[TASK DIRECTIONS] Please print the entries below exactly, from the line with "Instruction: Open the notifications bell icon" through the line with "Task: Click the printer icon", including both of those lines and leaving out all others.

::::::::

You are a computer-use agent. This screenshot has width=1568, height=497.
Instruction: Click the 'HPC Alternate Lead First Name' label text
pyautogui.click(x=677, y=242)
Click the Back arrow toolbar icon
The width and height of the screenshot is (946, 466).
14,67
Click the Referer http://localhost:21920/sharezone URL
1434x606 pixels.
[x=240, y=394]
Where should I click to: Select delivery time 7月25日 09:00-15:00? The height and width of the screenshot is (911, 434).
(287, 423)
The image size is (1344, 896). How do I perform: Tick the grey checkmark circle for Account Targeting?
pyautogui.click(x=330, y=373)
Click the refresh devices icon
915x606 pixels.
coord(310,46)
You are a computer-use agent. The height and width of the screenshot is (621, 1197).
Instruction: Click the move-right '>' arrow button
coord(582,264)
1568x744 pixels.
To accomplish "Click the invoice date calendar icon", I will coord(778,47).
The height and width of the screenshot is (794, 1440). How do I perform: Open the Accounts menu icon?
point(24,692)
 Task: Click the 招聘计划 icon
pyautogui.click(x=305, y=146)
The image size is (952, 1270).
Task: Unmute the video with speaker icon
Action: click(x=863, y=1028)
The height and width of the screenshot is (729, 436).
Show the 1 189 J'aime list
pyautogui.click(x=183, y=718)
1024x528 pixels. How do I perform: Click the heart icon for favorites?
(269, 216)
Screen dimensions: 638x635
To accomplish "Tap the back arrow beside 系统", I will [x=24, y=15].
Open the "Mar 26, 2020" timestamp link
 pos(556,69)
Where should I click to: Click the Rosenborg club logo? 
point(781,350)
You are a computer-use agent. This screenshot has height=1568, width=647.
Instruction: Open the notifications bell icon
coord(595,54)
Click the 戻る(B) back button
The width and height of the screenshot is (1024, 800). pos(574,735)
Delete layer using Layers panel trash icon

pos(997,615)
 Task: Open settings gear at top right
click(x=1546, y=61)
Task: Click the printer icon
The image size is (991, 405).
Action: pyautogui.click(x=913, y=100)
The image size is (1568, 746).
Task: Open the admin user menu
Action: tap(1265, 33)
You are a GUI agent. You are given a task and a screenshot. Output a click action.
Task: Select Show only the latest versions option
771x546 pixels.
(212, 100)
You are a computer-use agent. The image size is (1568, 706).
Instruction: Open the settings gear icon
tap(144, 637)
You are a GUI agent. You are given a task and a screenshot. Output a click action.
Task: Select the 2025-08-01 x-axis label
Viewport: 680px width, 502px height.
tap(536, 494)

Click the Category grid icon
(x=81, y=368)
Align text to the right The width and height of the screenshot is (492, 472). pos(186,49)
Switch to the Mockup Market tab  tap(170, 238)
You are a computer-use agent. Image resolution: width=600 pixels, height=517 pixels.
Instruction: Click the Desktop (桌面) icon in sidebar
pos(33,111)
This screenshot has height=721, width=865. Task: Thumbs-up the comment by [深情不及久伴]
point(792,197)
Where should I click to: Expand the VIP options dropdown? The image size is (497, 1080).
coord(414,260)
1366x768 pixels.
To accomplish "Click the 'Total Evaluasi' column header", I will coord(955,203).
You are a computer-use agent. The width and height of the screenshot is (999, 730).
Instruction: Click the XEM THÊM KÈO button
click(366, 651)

::::::::

[TASK RESULT]
Instruction: Open the notifications bell icon
coord(595,54)
Click the 戻る(B) back button
The width and height of the screenshot is (1024, 800). pos(574,735)
Delete layer using Layers panel trash icon

pos(997,615)
 Task: Open settings gear at top right
click(x=1546, y=61)
Task: Click the printer icon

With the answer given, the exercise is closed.